R.E. Lewiss is professor of emergency medicine and radiology, Thomas Jefferson University, Philadelphia, Pennsylvania.
R. Jagsi is Newman Family Professor and deputy chair, Department of Radiation Oncology, and director, Center for Bioethics and Social Sciences in Medicine, University of Michigan, Ann Arbor, Michigan.
Acad Med. 2021 Jun 1;96(6):792-794. doi: 10.1097/ACM.0000000000003987.
The COVID-19 pandemic and the upheaval it is causing may be leading to novel manifestations of the well-established mechanisms by which women have been marginalized in professional roles, robbing the field of the increased collective intelligence that exists when diverse perspectives are embraced. Unconscious bias, gendered expectations, and overt hostility minimize the contributions of women in academic medicine to the detriment of all. The current environment of heightened stress and new socially distant forms of communication may be exacerbating these well-recognized obstacles to women contributing to the field. Of note, none of these actions requires ill intent; all they require is the activation of unconscious biases and almost instinctive preferences and behaviors that favor the comfortable and familiar leadership of men in a time of extreme stress. The authors argue that it is time to investigate the frequency of behaviors that limit both the recognition and the very exercise of women's leadership during this pandemic, which is unprecedented but nevertheless may recur in the future. Leaders in health care must pay attention to equity, diversity, and inclusion given increases in undermining and harassing behaviors toward women during this crisis. The longer-term consequences of marginalizing women may hamper efforts to combat the next pandemic, so the time to flatten the rising gender bias curve in academic medicine is now.
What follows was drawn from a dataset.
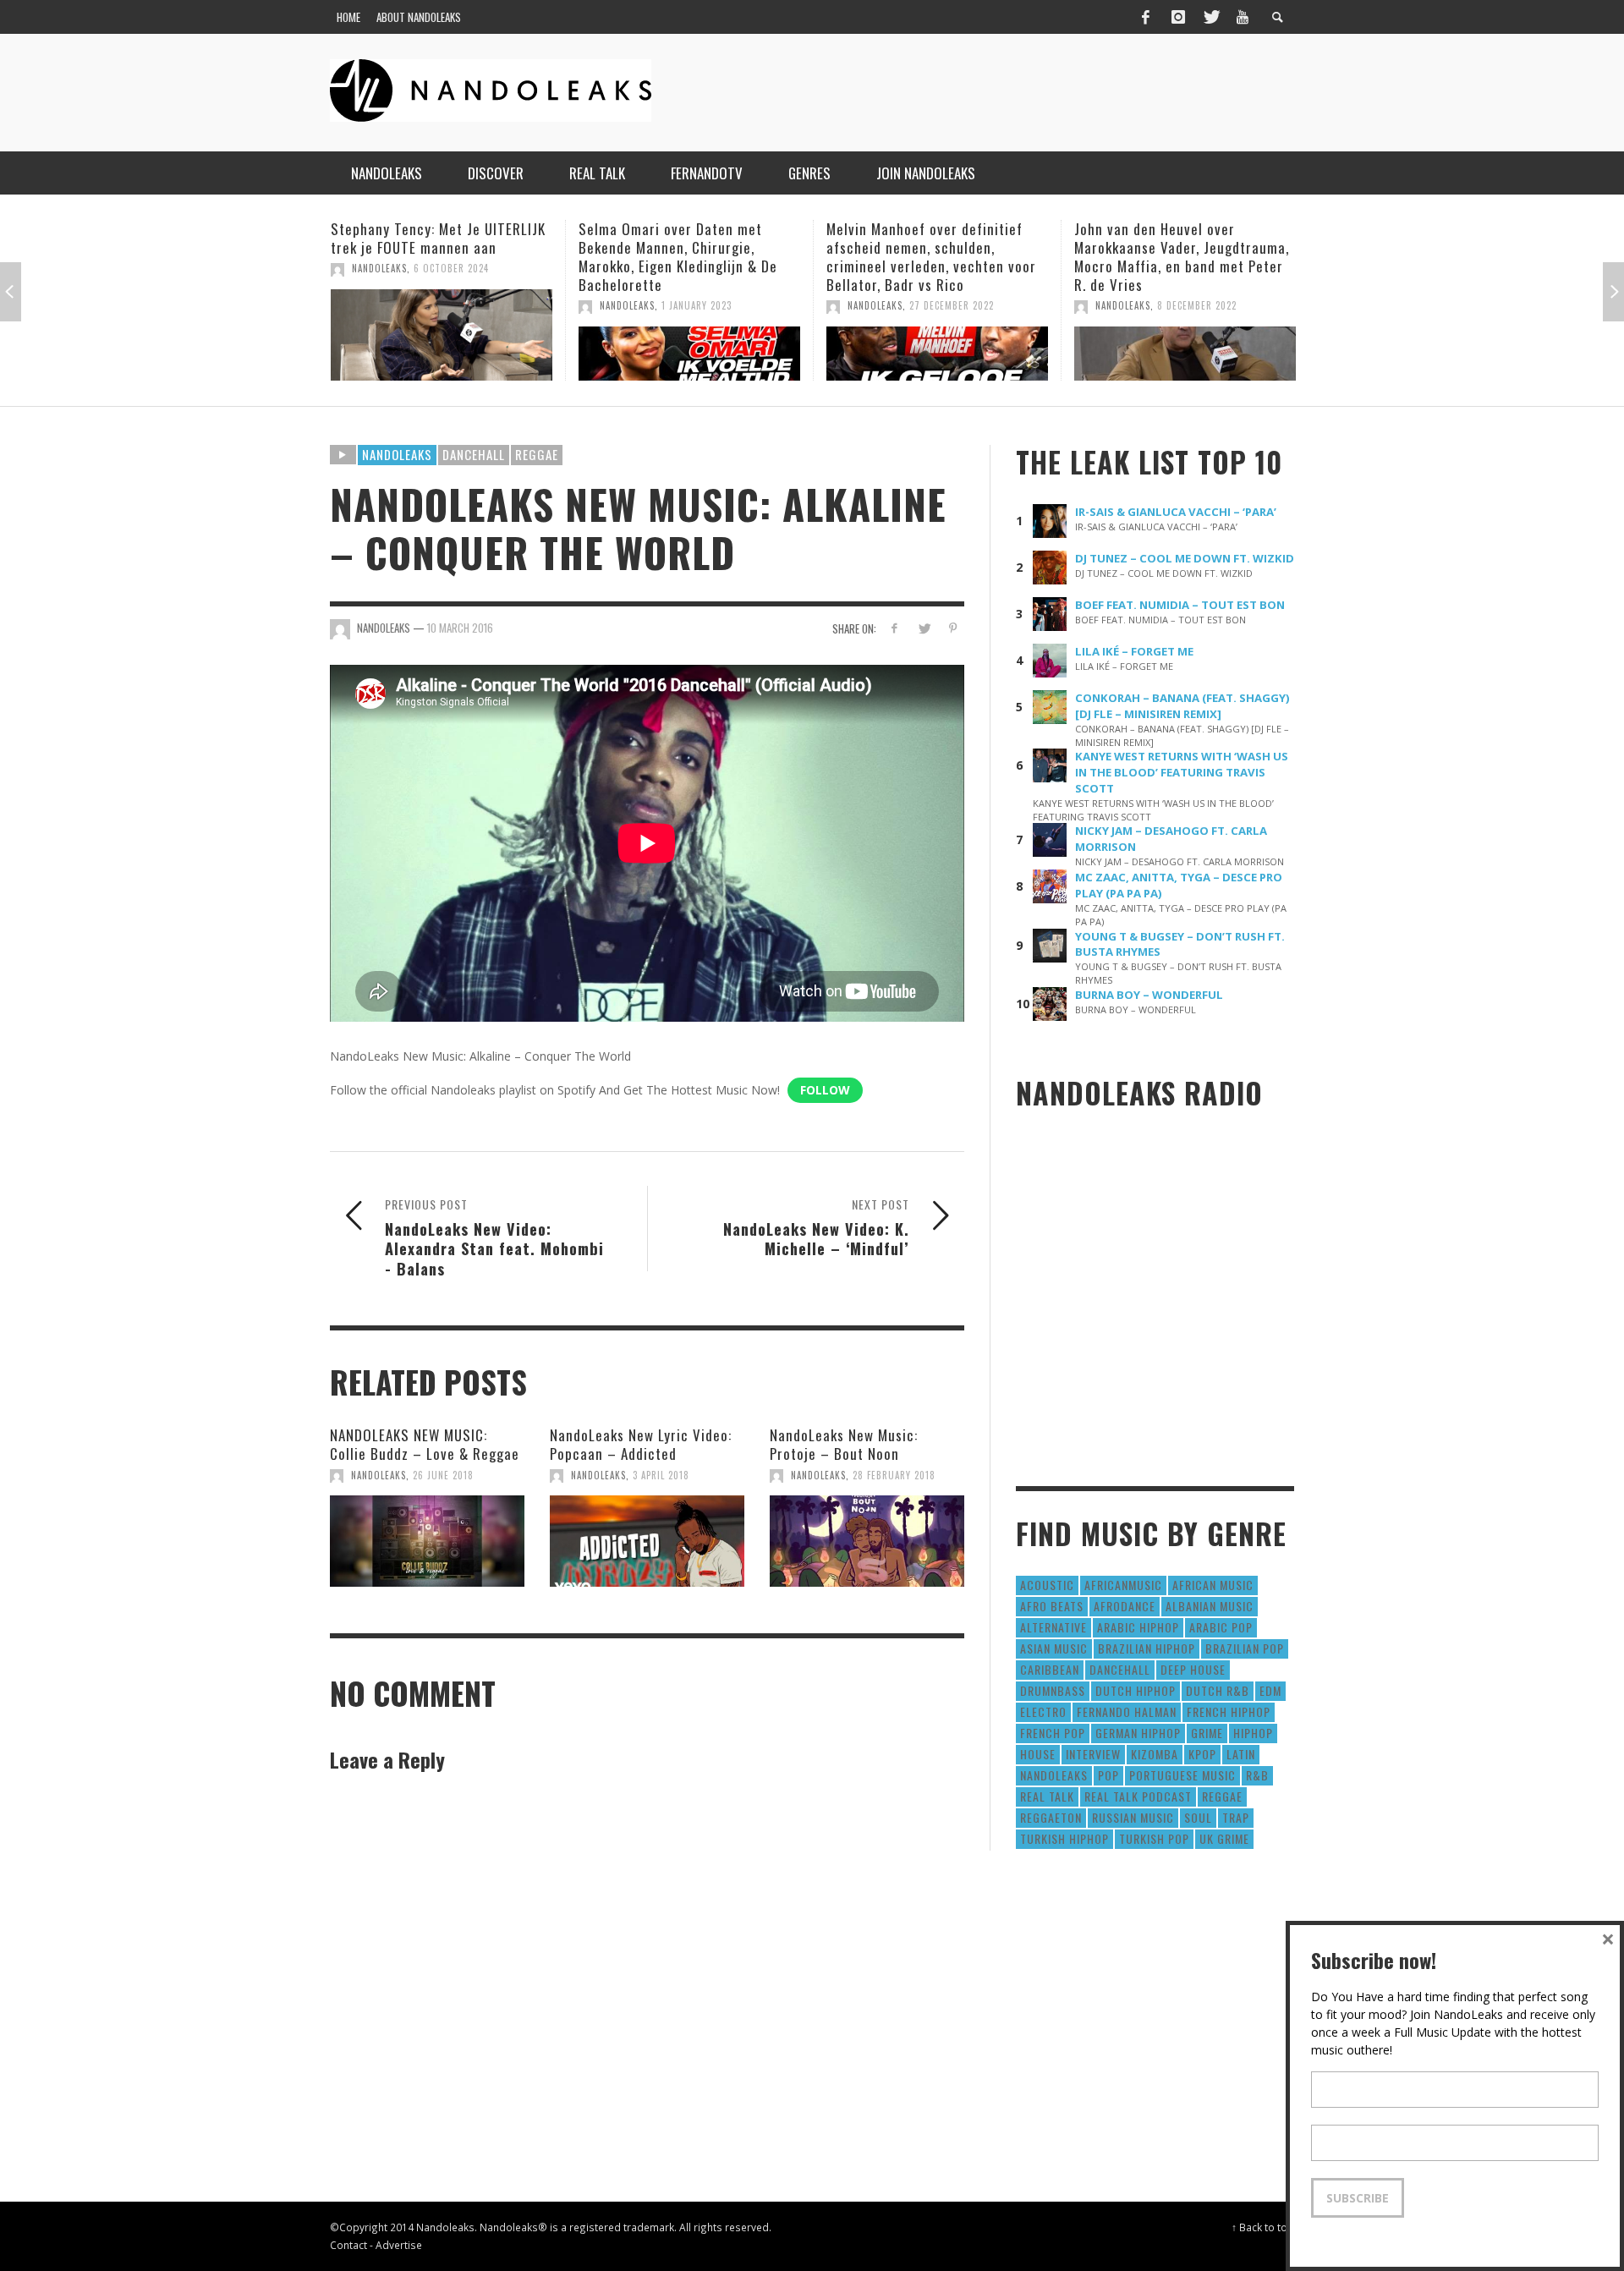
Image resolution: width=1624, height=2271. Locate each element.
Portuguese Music (1182, 1775)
COVID-19 大流行及其带来的动荡可能导致长期存在的使女性在职业角色中处于边缘地位的机制出现新的表现形式,从而使该领域失去了多样性观点带来的集体智慧的提升。无意识偏见、性别期望和公然的敌意使女性在学术医学中的贡献最小化,这对所有人都不利。当前压力加剧和新的社交隔离沟通形式的环境可能会加剧这些公认的女性参与该领域的障碍。值得注意的是,这些行为都不需要恶意;它们只需要激活无意识的偏见以及在极端压力下本能地偏好和行为,即有利于男性舒适和熟悉的领导方式。作者认为,现在是时候调查在这场前所未有的大流行期间限制女性领导力的识别和实践的行为的频率了,这种情况未来可能还会再次发生。医疗保健领导者必须关注公平、多样性和包容性,因为在这场危机中针对女性的破坏和骚扰行为有所增加。在学术医学中边缘化女性的长期后果可能会阻碍对抗下一次大流行的努力,因此现在是时候减少学术医学中不断上升的性别偏见了。